Leider schon wieder ein Unfall :-(

Forum - Unfallprävention
  • Die WT09 ist nun wirklich kein Problemflieger, mir haben 3 Platzrunden gereicht. ebenso die CT, einmal erklärt bekommen, 5 Platzrunden und es ging ohne Probleme. Wenn hier Leute von 10h Einweisung reden, sollen sie doch machen, ich finde es unnötig. Anders bei einer FK12 oder andere Spornradflieger mit kleinen Seitenrudern z.b., da musst wirklich bisschen mehr üben. Aber CT oder WT sind überhaupt kein Problem, jeder der die UL-Lizens besitzt, sollte im Notfall eine CT oder WT auch ohne Einweisung beherrschen können. Wenn eine CT so einfach vom Himmel fällt, dann muss schon was Technisches passiert sein. Hoffentlich war der Brandhan nicht geschlossen, das wäre wirklich blöd. Denn die Aufregung ein eigenes Flugzeug das erstemal zu fliegen ist gewaltig. Weiß noch wie mir die Muffe ging beim erstenmal.

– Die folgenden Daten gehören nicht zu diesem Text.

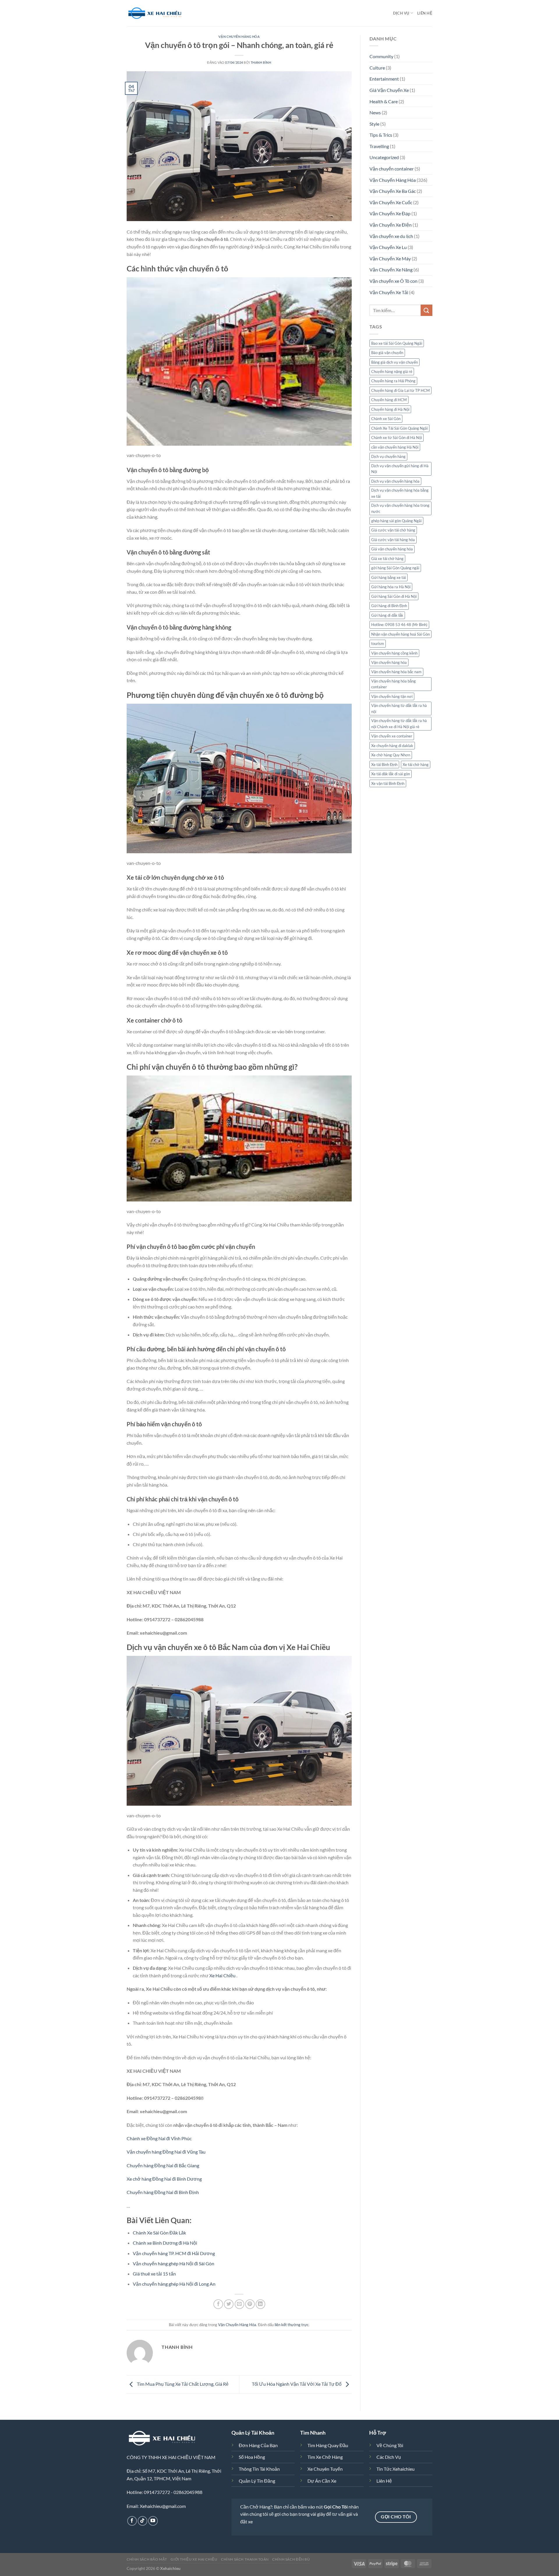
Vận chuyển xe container (391, 736)
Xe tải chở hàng (416, 764)
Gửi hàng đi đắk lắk (387, 615)
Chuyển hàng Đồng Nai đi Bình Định (163, 2192)
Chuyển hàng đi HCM (389, 399)
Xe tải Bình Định (384, 764)
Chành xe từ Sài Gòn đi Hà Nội (396, 437)
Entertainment (384, 78)
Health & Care (383, 101)
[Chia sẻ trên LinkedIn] (260, 2304)
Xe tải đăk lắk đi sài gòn (390, 773)
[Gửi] (426, 310)
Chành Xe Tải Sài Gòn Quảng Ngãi (399, 428)
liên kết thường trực (292, 2324)
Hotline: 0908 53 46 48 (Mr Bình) (399, 624)
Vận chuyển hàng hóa (389, 662)
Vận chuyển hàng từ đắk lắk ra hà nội (399, 708)
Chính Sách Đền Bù (291, 2559)
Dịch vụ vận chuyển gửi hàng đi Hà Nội (400, 468)
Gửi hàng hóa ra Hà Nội (391, 586)
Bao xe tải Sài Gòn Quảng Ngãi (396, 343)
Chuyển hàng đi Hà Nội (390, 409)
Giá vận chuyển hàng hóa (392, 549)
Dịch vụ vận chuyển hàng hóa (395, 481)
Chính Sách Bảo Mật (147, 2559)
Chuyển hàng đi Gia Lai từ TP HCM (400, 390)
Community (381, 56)
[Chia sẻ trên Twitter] (228, 2304)
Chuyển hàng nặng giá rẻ (391, 371)
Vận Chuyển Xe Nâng (391, 269)
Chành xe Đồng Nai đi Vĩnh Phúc (159, 2138)
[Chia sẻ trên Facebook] (218, 2304)
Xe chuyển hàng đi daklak (392, 745)
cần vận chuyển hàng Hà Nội (394, 447)
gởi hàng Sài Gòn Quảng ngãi (395, 568)
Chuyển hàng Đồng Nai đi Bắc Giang (163, 2165)
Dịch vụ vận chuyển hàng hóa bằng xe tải (400, 493)
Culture (377, 67)
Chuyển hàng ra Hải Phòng (393, 380)
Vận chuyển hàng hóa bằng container (393, 684)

  • Was als Einweisung ausreichend ist hängt von vielen Faktoren ab. Pauschalvorschriften durch den Gesetzgeben halte daher nicht für sinnvoll und würde lieber sehen, wenn es dem Piloten selber überlassen bleibt - aber das setzt eben auch eine kritische Auseinandersetzung mit sich selbst voraus. Und einen gesunden Respekt vor Unbekanntem!

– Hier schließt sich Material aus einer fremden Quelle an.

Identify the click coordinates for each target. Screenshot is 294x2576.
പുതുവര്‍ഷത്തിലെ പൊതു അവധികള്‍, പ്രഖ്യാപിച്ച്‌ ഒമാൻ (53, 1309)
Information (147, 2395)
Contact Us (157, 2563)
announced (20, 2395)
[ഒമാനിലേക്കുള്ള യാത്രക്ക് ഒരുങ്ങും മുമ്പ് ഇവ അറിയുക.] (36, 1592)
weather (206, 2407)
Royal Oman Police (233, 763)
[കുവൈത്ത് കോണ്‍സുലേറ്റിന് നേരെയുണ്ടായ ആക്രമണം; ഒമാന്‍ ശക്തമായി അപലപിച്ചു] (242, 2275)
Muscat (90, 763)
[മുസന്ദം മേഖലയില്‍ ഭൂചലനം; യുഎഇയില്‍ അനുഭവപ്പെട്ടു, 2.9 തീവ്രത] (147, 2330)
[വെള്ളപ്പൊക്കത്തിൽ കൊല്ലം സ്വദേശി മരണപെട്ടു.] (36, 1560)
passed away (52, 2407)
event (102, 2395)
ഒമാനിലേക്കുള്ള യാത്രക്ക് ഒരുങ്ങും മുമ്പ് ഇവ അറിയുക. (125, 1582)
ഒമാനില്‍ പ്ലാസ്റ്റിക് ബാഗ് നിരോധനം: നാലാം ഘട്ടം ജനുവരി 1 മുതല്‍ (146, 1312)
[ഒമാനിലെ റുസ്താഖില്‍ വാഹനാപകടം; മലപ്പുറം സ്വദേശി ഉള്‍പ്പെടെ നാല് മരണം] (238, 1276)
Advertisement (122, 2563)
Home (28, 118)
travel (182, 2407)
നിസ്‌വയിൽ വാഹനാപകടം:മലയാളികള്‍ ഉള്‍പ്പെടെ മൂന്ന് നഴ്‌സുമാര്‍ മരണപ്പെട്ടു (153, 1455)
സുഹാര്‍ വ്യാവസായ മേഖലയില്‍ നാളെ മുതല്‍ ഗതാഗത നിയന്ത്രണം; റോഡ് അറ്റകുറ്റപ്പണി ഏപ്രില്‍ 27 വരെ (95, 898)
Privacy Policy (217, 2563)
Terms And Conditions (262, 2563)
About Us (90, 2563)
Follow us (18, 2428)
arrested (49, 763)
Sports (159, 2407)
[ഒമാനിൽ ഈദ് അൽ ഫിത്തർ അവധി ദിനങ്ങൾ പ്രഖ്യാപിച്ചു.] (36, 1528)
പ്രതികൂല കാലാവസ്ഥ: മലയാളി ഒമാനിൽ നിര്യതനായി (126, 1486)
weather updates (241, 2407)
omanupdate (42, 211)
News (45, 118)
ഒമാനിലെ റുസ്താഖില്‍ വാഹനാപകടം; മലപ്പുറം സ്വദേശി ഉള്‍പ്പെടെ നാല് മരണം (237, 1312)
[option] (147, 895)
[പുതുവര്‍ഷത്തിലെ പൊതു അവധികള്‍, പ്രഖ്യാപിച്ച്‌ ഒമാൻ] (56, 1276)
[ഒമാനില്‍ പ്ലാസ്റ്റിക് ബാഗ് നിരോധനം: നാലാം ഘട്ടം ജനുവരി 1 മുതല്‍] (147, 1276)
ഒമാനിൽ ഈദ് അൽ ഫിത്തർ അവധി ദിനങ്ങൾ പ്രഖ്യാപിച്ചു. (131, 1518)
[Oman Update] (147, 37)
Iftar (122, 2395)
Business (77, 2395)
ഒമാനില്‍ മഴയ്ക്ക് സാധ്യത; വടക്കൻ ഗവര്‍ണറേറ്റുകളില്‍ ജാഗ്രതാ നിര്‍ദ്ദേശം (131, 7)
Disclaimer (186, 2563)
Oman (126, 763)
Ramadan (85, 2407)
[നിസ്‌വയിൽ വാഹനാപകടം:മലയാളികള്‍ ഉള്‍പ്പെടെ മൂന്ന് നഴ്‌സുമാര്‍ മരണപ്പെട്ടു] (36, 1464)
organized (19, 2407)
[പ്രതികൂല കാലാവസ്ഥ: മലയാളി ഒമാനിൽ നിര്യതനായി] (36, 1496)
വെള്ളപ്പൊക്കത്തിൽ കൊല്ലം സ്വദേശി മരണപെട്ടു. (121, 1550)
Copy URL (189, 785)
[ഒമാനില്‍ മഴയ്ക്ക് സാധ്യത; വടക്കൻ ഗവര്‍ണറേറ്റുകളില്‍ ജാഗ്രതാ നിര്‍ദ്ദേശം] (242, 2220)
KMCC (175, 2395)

    Aus meiner eigenen Erfahrung vor ein paar Jahren:

    Nach schon mehrjähriger aktiver (Vereins-) Fliegerei und dreistelliger Stundenzahl auf TMG, Echo, UL incl. Sponrad, hatten ich die spontane Idee zusammen mit einem Vereinskameraden ein Wocheende in Sichtweite der Alpen zu verbringen und uns dort von einer 1-Mann-Flugschule auf eine C22 (Ja, C22, der fliegende Gartenstuhl), in dem Fall  eine Aero mit Verkleidung, einweisen zu lassen. ...hei, was haben wir uns beide schwer getan!! Selbst nach, keine Ahnung, 3 Stunden oder so, konnte ich das Ding vernünftig nach wie vor nur mit etwas Gas landen. Hätte ich vorher niemals mit gerechnet, dass das doch so anders ist beim landen. Wir reden da immerhin von einer C22.... So ganz ohne Ausschweben....

    War ein schönes Wochenende damals, aber ohne FI wäre ich auch nach dem Wochenende niemals in einer C22 in die Luft gegangen.

  • uxor schrieb:
    Hoffentlich war der Brandhan nicht geschlossen
    Wenn der zu ist, bekommste den Schluessel nicht ins Schloss, das ist clever gemacht.


    Chris

  • uxor schrieb:
    Aber CT oder WT sind überhaupt kein Problem, jeder der die UL-Lizens besitzt, sollte im Notfall eine CT oder WT auch ohne Einweisung beherrschen können.
    Uh, ne, das ist mal garnicht so. Meine Erfahrung: Es gibt welche, die können das, es gibt aber auch welche, die brauchen zig Starts. Es sind nicht alle Piloten gleich. Die einen haben Talent und Gefühl, die anderen fliegen nach Handbuch. Beides geht. Aber wer grundsätzlich ehr wenig Erfahrung hat, wird sich schwer tun, ob mit oder ohne Erfahrung. Wenn der Unglückspilot auf C42 gelernt hat und noch nie ein richtiges Flugzeug geflogen hat, dann werden ein paar Platzrunden mit der CT sicher nicht reichen.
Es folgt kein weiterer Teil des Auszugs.